In his book, ”The Neanderthal’s Necklace,” Juan Luis Arsuaga, a paleo-anthropologist and professor at the University of Madrid, provides a cogent discussion of consciousness. Arsuaga poses a provocative question in a section entitled “Darwin vs. Wallace”: “Did human consciousness come into existence through incremental changes, or through ‘one great qualitative leap?’”
This is urgently worth delving into, because it pertains to an essential leap in consciousness, which has to occur if humanity is to adequately respond man’s self-made climate and ecological crisis. Simply put, human beings have to make the leap from consciousness based on symbols, thought and self-centeredness, to a consciousness based on awareness, attention and insight.
The universal phenomenon of so-called mystical experience provides the template for this leap in consciousness. Of course by definition, ‘mystical experience’ is hard to define. For that reason, it has been the domain of religions and theology.
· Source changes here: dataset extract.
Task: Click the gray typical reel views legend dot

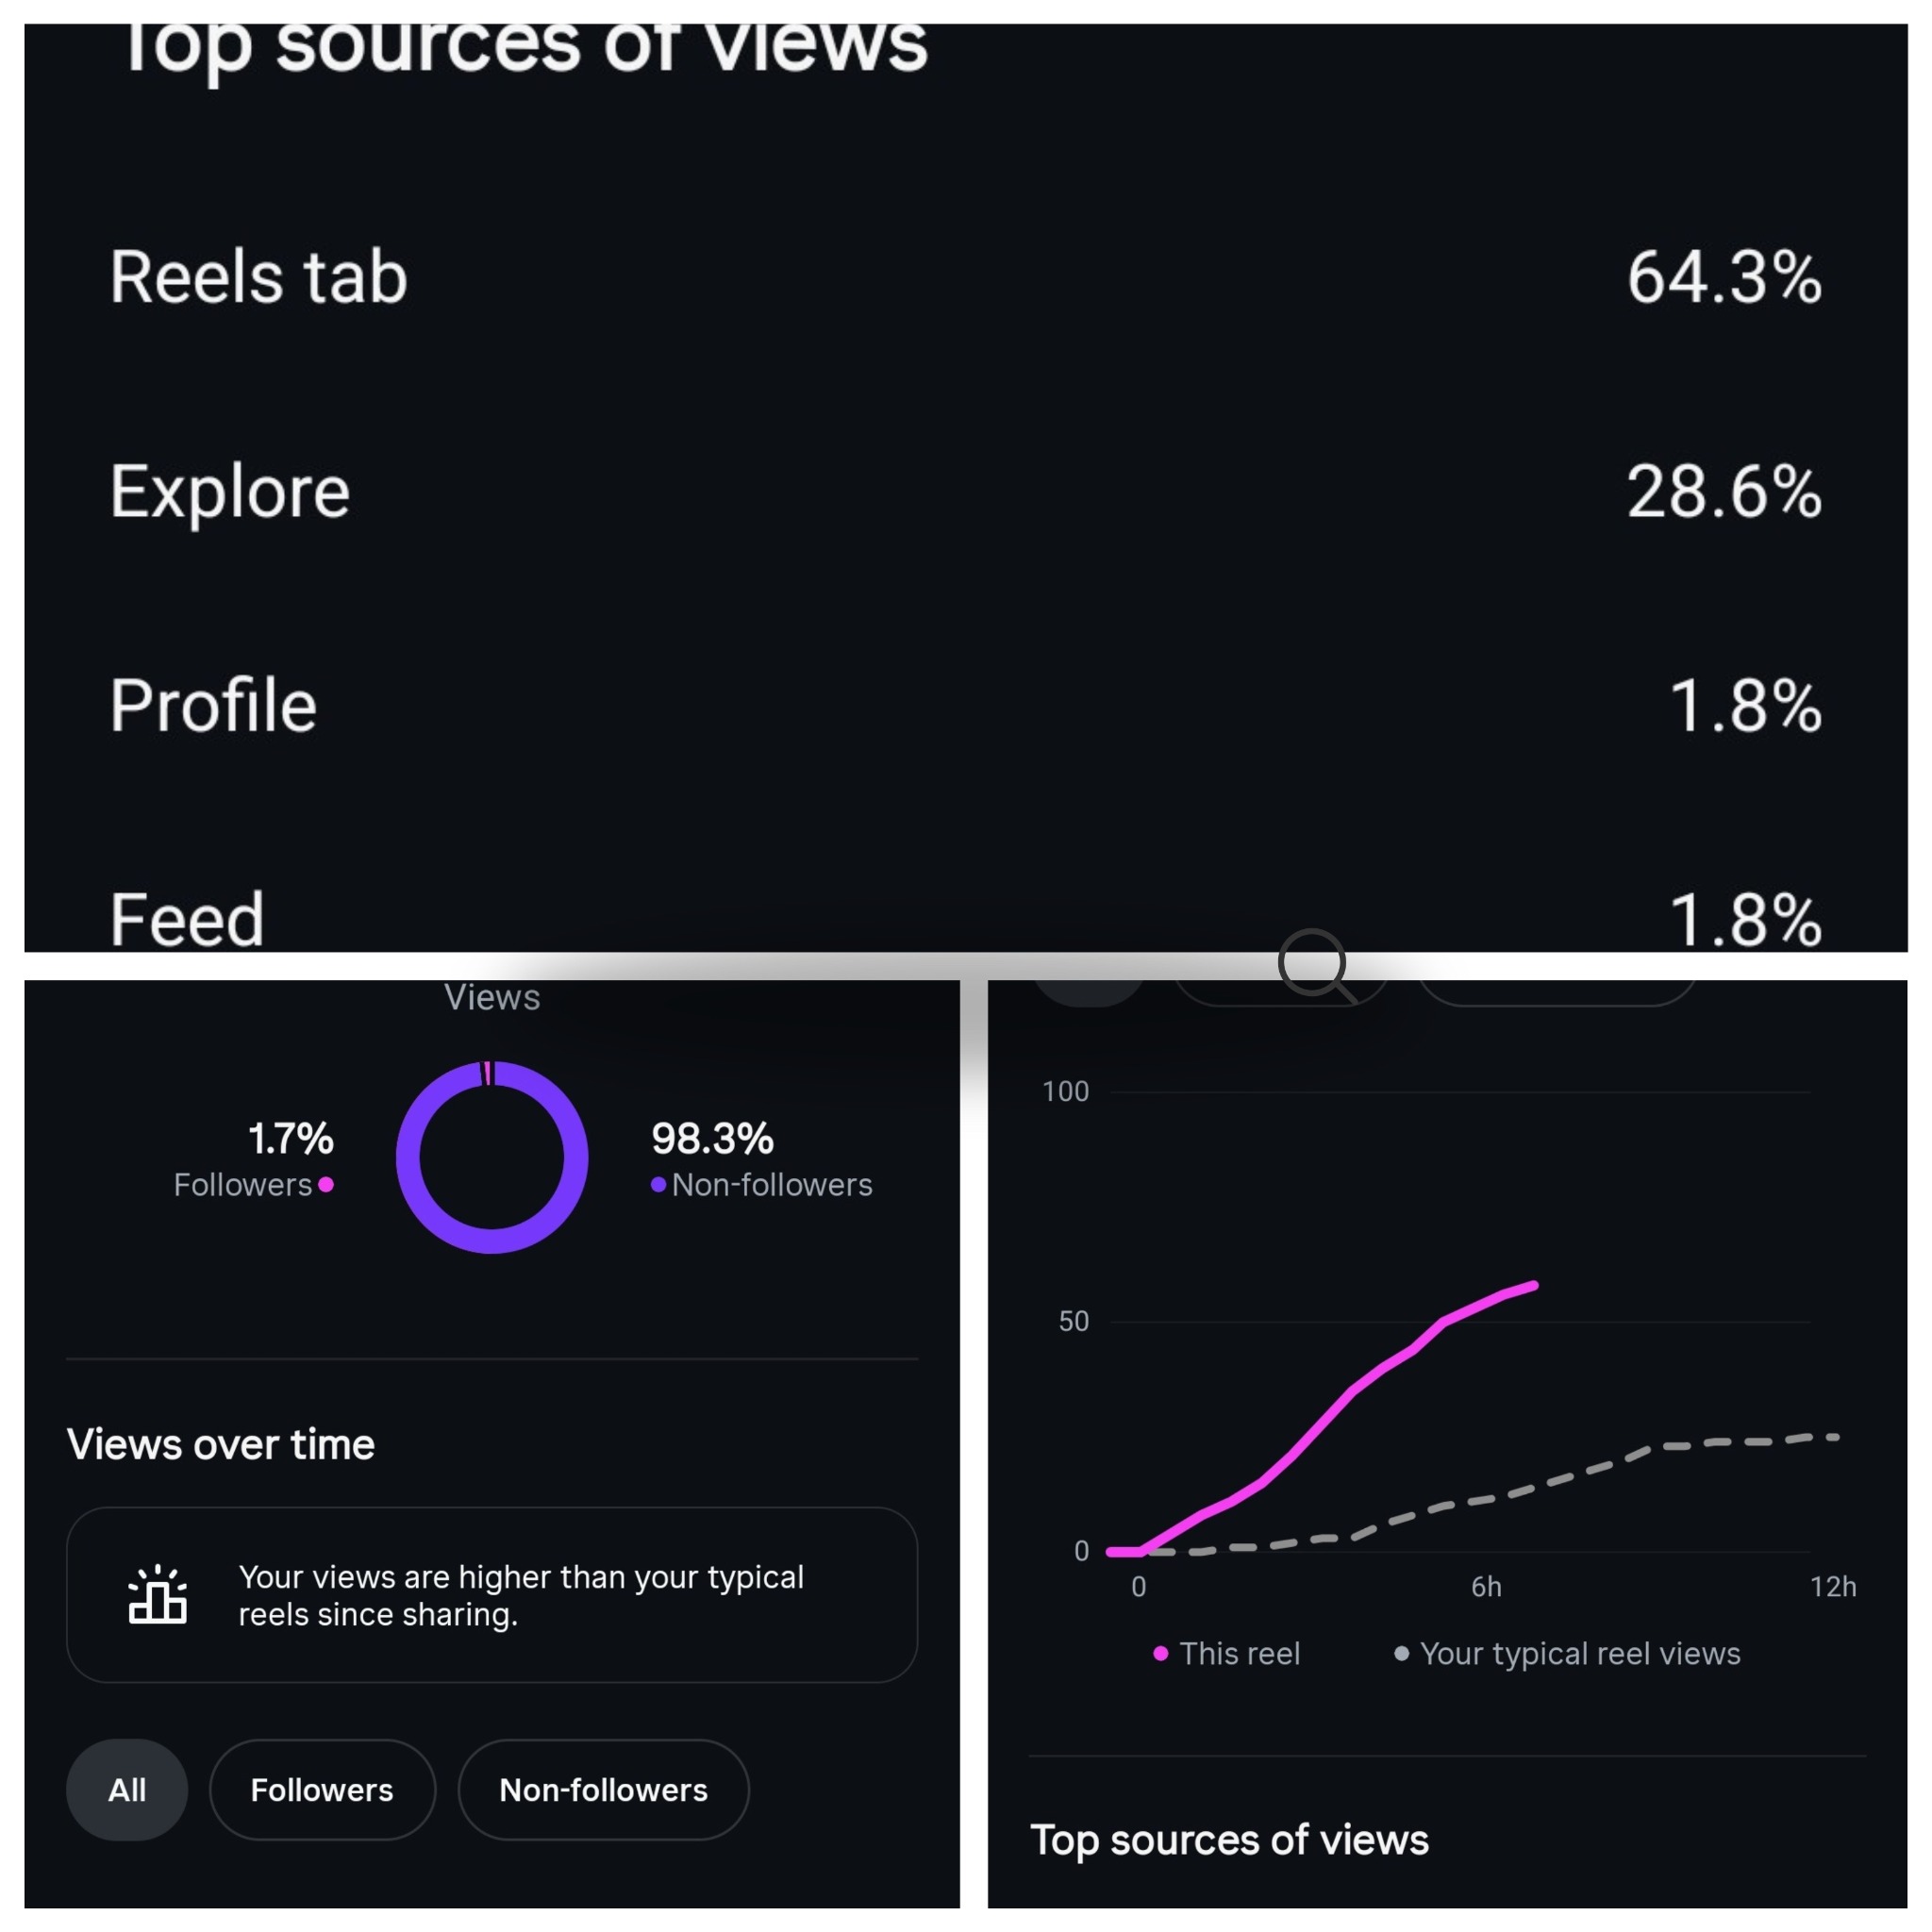Action: click(x=1401, y=1654)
But there is a language for mystical experience that fits our scientific age, and yet does not reduce and detract from the essential character of altered states of consciousness.
Arsuaga employs two useful models in looking at the evolution of thought-based consciousness, which are also applicable in examining mystical experience and the transmutation of human consciousness. The first is a concept called “emergent properties,” derived from systems theory. The second is the terminology of adaptation and exaptation.
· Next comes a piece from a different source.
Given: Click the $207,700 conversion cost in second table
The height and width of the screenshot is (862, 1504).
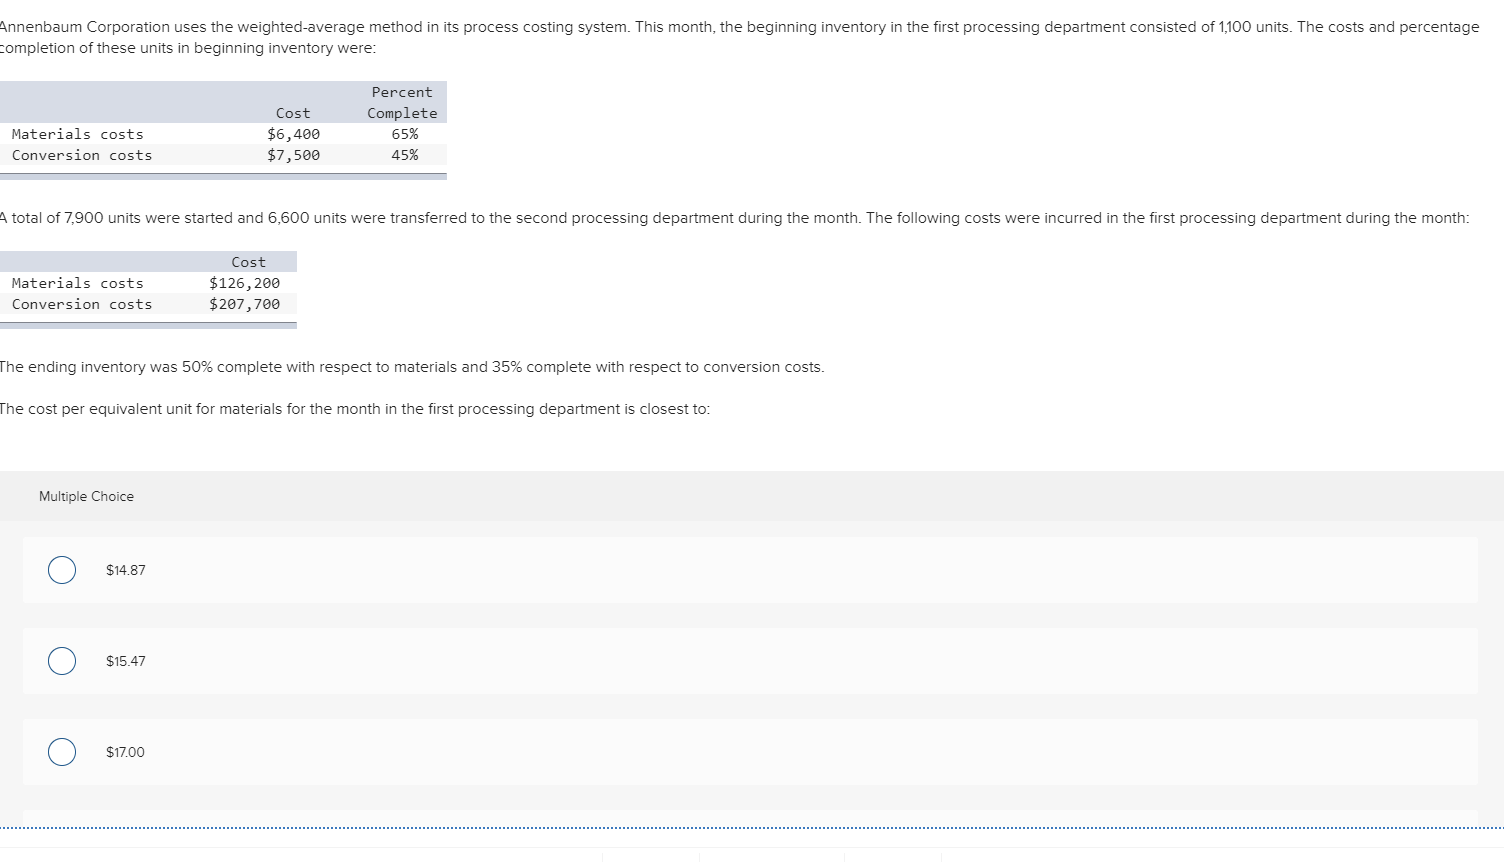Looking at the screenshot, I should (244, 303).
Ian Tattersall, of the American Museum of Natural History, maintains that “cognition and language emerged in functional contexts distinct from their present one’s.” In Tattersall’s view, our large brains and vocal apparatus “were initially unable to produce either cognition or language.” But when “new neurological pathways established the necessary connections,” the mind as we know it came into being as an “emergent property.”
Scientists refer to an evolved characteristic that does not change as an adaptation. A characteristic or function that evolved for one purpose but comes to be used for another is called an ‘exaptation.’ Feathers are the quintessential example of an exaptation. They evolved as excellent “thermal insulators on the bodies of a certain group of dinosaurs, but came to be used by birds, a subgroup of the plumed dinosaurs, to enable flight.”
As Arsuaga points out, “any innovative rearrangement of elements has the potential to endow the system with a revolutionary new property.” Though he believes, unlike Tattersall, that language and cognition are adaptations and not exaptations, the exaptation scenario for the evolution of conscious thought rings true to me.
Thus, the early human mind was able to evolve from subconscious and imitative learning in Homo ergaster and early Homo sapiens (as well as Homo sapiens neanderthalis) to creative and self-reflective symbol manipulation (what we call ‘higher thought’) in Homo sapiens sapiens. Are we in the midst of undergoing another radical change in consciousness, this one requiring full conscious awareness? Or will man continue to decimate the earth?
As we can see from the state of the world, consciousness based on thought is producing increasing division, conflict and fragmentation. Homo sapiens has become a planet killer, and the contradictions and pressures of the old consciousness are necessitating an evolutionary leap to a new order of consciousness altogether.
Intensely but passively observing the chatter of thought in the mirror of nature gathers sufficient undirected attention to quiet the mind, and allow experiencing the wholeness of nature and the universe. The West calls this state “mystical experience,” and the East calls it “samadhi,” but the name doesn’t matter. It is the action/inaction of passive awareness that enables the brain to gather attention and awaken the state of insight.
Human consciousness as we’ve known it for tens of thousands of years has reached its limit. But it remains to be seen whether we are, as a species, in a messy transition to a new order of consciousness. Merging with AI has nothing to do with the emergent consciousness, except to make thought-based consciousness redundant and inferior in the human brain.
The vast majority of people of course, don’t want to change, much less bring about a transmutation of their brains. But the pressure for radical change is increasing exponentially in human consciousness, and the earth and cosmic intelligence are compelling transmutation in the individual.
As individuals, we face a tremendous existential choice: Become increasingly unconscious, self-centered and unaware, as most people are, thereby contributing to a race to the bottom; or grow in attention and awareness, and help humanity make the transition to a new consciousness altogether.